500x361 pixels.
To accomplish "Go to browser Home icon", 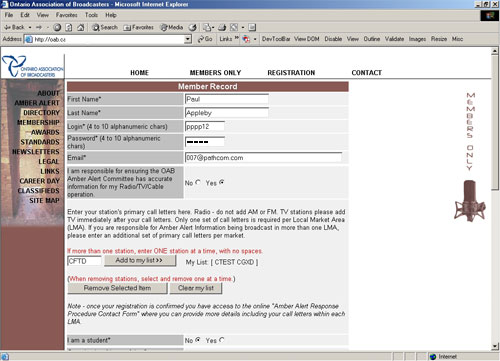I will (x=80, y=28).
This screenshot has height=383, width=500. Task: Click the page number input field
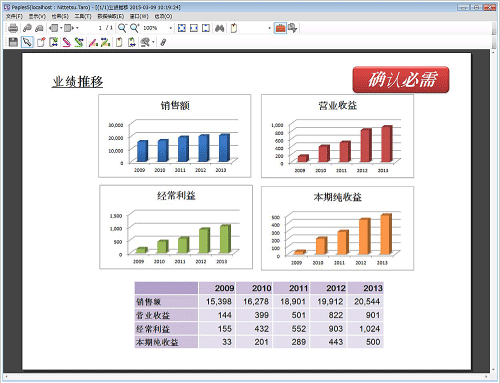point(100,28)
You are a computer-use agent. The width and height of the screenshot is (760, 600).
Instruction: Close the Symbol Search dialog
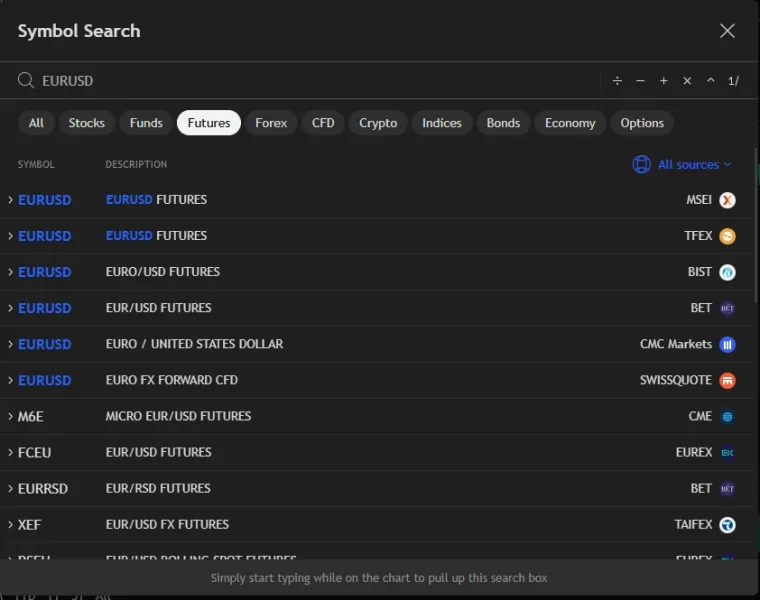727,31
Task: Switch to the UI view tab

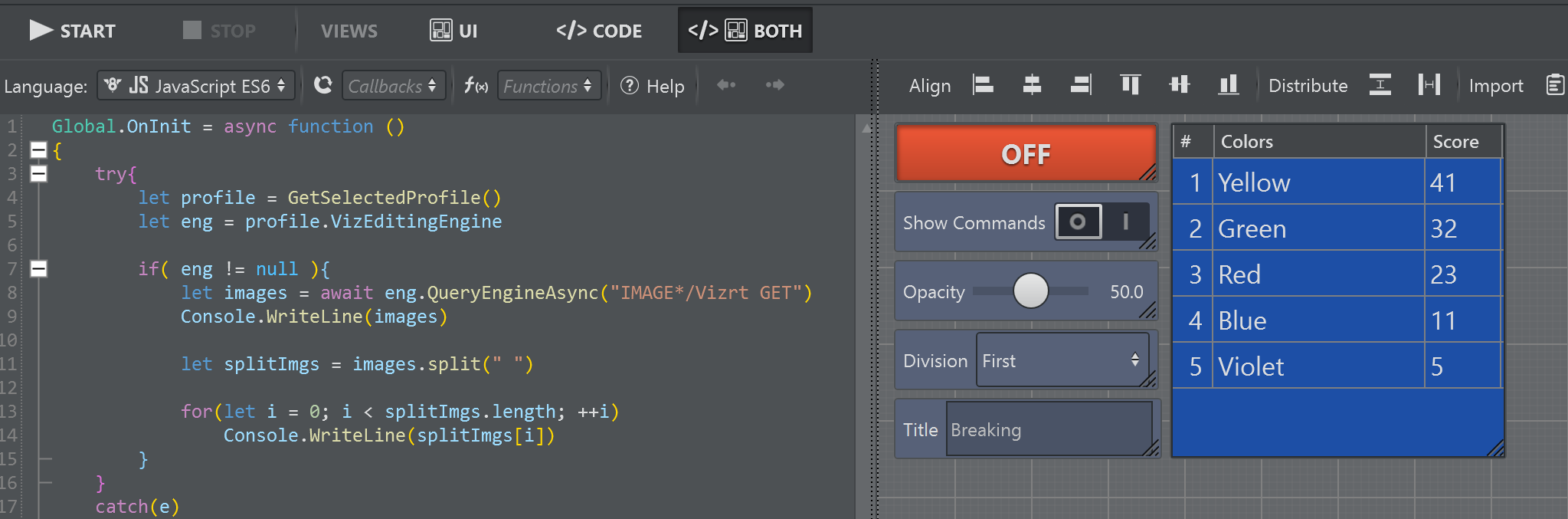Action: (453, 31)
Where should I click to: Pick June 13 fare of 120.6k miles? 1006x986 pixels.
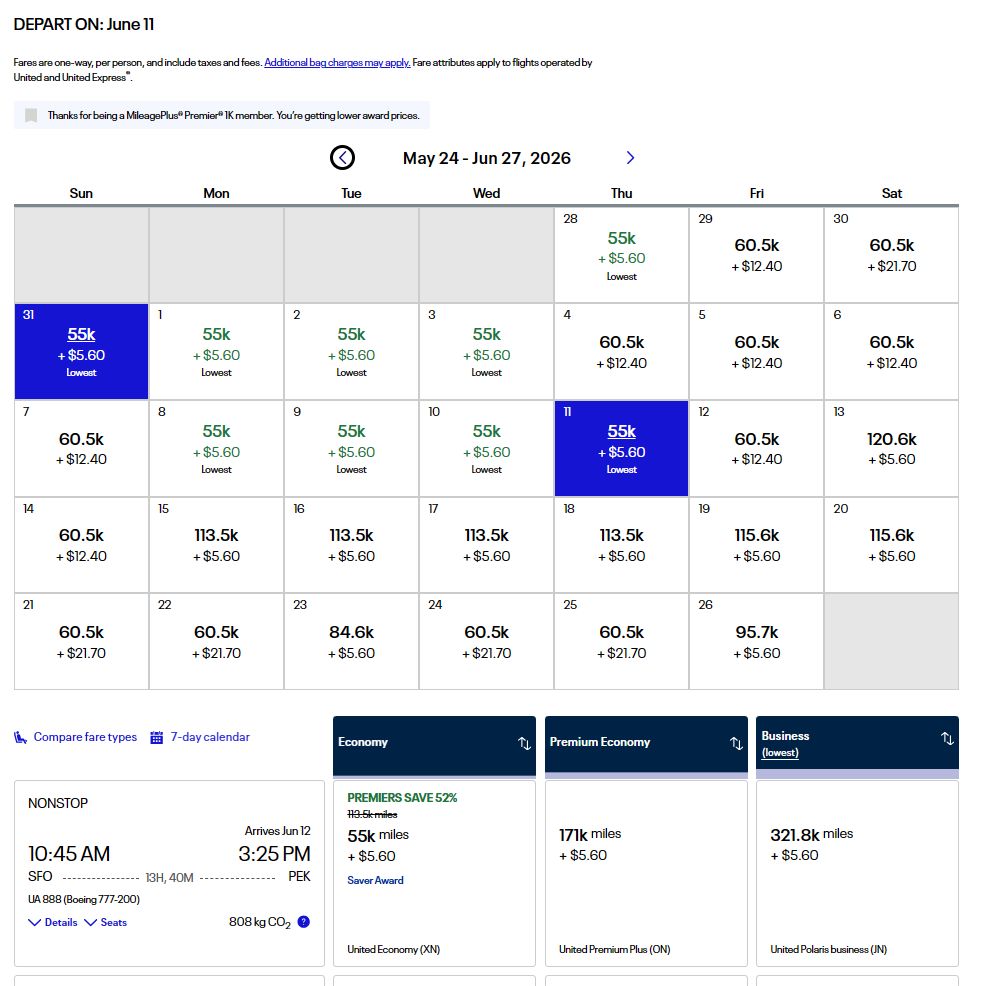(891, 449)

========================================

### YOUR OBJECTIVE
Starting at the line that contains "You are a computer-use" and continuing through the end of the rows, write out every line again, requests included. Multiply each click coordinate in the answers by 2.55 and round to whole numbers, with halves rounding up. Keep the numbers in the requests unchanged and omit the pictures.

### OUTPUT FOR THIS EXERCISE
You are a computer-use agent. The width and height of the screenshot is (760, 600).
Instruction: Close the Symbol Search dialog
1854,79
Task: Switch to the UI view tab

Action: (1155, 79)
Where should I click to: Pick June 13 fare of 120.6k miles? 1006x986 pixels.
(2272, 1145)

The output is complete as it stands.